Camped here a couple of years ago in early June, was really nice and very quiet in the week 

http://www.ukcampsite.co.uk/sites/details.asp?revid=2332


----------



## CyberRose (May 27, 2008)

Barney Bee said:


> You could try this place:
> 
> http://www.fieldhead-campsite.co.uk/
> 
> ...


I tried to book there and luckily no-one answered so we booked here:

http://www.lanesidecaravanpark.co.uk/

I know it's now too late, but Bingo, this is definitely what you needed! It's right on the doorstep of Hope and just a stone's throw from the train station (if you don't have a car). You have a few good country pubs bout 5 mins walk. And...it's right next to a river! What's more, if you don't need a pitch with a car parking space next to it, you can pitch your tent on a secluded little plateaux right next to the river down a little dip from the rest of the site. I just fed ducks for ages!

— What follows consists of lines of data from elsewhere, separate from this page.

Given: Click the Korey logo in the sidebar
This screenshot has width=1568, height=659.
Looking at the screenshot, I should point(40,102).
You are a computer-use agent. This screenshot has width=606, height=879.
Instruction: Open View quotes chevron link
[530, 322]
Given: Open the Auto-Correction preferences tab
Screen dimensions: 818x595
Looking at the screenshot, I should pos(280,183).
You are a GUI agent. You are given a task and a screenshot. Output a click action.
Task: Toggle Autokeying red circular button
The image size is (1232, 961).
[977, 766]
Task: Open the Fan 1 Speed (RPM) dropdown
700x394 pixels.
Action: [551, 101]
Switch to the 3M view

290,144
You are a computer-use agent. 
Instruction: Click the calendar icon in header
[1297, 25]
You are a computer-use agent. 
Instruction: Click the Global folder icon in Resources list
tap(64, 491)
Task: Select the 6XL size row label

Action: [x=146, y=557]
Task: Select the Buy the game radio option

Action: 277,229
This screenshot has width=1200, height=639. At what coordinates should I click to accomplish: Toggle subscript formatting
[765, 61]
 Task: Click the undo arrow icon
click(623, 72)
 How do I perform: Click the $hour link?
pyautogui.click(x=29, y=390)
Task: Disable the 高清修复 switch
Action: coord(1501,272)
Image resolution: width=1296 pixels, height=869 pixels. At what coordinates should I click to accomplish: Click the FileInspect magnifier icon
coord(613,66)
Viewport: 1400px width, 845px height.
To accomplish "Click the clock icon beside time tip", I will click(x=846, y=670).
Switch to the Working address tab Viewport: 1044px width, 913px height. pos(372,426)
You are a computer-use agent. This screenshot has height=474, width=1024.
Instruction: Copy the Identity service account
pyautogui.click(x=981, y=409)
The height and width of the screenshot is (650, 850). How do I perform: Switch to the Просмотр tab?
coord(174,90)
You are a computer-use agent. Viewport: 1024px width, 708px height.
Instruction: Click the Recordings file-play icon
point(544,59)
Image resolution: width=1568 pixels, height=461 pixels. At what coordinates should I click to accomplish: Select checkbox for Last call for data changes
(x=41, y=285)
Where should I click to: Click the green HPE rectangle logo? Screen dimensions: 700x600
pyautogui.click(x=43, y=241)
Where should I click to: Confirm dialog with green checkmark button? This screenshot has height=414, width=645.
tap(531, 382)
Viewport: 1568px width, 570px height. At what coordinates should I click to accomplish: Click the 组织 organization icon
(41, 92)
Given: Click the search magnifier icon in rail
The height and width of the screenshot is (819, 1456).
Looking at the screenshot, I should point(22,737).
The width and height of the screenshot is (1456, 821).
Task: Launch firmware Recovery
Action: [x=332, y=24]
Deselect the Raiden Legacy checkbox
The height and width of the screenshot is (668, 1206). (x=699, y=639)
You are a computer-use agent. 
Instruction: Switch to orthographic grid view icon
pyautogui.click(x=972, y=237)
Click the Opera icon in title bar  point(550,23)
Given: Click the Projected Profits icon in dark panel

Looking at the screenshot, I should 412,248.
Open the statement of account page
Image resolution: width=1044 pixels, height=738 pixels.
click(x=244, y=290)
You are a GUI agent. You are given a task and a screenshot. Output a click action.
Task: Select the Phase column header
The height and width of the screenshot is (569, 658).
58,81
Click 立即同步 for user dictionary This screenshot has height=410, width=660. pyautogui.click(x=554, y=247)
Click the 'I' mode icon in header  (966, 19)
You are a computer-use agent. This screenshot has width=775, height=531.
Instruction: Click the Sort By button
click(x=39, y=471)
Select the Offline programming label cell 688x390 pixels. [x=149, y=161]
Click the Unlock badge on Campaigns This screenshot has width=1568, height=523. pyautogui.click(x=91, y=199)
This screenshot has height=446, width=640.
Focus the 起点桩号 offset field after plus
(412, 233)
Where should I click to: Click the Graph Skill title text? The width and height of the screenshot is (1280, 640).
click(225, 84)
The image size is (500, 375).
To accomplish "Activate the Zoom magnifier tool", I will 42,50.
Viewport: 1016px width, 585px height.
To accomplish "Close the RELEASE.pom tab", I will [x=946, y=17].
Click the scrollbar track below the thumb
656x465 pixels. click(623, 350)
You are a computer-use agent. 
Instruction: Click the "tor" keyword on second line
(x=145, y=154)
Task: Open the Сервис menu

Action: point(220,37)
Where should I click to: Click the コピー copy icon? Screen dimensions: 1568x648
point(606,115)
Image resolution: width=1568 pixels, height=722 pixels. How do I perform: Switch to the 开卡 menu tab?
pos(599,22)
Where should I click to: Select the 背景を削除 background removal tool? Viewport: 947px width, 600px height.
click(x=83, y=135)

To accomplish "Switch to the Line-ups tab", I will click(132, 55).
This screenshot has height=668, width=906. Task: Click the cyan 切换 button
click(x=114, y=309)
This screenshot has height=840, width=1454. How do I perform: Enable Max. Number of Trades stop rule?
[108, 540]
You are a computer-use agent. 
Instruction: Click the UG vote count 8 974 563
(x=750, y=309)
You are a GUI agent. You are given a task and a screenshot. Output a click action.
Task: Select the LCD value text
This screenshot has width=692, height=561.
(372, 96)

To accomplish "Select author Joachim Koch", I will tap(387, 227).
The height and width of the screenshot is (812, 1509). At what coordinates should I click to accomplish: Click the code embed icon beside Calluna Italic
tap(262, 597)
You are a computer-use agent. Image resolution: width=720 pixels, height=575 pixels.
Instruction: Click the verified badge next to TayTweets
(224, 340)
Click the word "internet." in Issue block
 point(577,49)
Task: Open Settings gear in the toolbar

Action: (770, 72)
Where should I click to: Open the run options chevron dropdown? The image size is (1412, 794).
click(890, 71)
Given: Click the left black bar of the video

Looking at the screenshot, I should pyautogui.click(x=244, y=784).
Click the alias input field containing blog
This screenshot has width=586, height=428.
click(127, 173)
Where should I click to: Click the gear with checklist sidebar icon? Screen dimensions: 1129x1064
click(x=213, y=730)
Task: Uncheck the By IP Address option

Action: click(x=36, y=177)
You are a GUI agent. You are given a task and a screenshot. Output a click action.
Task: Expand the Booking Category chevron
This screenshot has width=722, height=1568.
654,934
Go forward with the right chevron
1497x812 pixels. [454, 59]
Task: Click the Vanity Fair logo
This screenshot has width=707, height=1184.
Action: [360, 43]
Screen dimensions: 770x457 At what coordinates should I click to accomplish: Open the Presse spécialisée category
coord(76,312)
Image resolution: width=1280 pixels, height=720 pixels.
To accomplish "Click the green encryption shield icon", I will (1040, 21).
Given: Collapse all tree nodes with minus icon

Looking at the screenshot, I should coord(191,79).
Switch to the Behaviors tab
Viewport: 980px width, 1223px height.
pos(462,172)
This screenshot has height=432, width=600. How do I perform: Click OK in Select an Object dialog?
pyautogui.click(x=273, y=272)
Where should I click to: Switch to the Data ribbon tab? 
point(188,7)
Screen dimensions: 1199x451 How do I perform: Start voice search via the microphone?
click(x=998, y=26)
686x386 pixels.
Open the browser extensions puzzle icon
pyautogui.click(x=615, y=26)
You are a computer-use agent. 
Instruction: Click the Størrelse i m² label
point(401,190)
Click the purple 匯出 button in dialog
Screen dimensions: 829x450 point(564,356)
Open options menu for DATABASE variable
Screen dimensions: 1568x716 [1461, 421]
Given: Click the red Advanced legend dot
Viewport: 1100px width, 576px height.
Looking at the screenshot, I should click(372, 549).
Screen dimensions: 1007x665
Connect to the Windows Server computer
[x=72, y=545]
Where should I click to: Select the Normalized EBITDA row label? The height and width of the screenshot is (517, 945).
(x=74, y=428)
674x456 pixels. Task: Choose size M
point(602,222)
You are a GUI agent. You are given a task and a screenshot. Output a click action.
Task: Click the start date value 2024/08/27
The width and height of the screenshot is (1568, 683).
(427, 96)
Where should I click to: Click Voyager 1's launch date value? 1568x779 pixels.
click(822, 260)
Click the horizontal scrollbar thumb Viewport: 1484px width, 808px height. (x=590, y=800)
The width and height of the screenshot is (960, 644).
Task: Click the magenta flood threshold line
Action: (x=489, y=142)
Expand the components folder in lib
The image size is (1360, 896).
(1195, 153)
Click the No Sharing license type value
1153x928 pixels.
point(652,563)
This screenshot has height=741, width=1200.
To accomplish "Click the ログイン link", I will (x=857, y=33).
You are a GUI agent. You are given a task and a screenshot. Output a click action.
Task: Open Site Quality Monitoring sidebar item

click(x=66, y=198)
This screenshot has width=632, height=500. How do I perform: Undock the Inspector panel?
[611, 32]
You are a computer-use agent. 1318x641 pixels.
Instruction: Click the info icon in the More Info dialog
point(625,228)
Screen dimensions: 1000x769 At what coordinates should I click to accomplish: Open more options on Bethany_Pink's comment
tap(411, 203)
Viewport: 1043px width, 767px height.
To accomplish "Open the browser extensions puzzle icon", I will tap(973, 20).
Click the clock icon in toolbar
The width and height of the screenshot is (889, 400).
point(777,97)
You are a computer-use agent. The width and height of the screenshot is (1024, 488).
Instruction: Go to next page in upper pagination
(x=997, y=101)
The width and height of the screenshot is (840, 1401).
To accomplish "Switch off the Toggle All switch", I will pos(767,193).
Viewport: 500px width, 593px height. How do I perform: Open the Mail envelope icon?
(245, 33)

Next time you go definitely give Laneside a whirl!


----------



## baldrick (May 27, 2008)

Barney Bee said:


> You could try this place:
> 
> http://www.fieldhead-campsite.co.uk/
> 
> ...


we went there last year, it was spot on.

if you don't have a car you get to camp in a quiet shady spot next to the open fields.  no squealing kids, marvellous.


----------



## MikeMcc (May 28, 2008)

CyberRose said:


> I tried to book there and luckily no-one answered so we booked here:
> 
> http://www.lanesidecaravanpark.co.uk/
> 
> ...


Seconded, I've stayed there twice and will be back there in a couple of weeks.  It's an excellent site.


----------



## Bingo (May 28, 2008)

Noice I've mentioned it to er indoors, we might hike there after a ride on a bus or summat


----------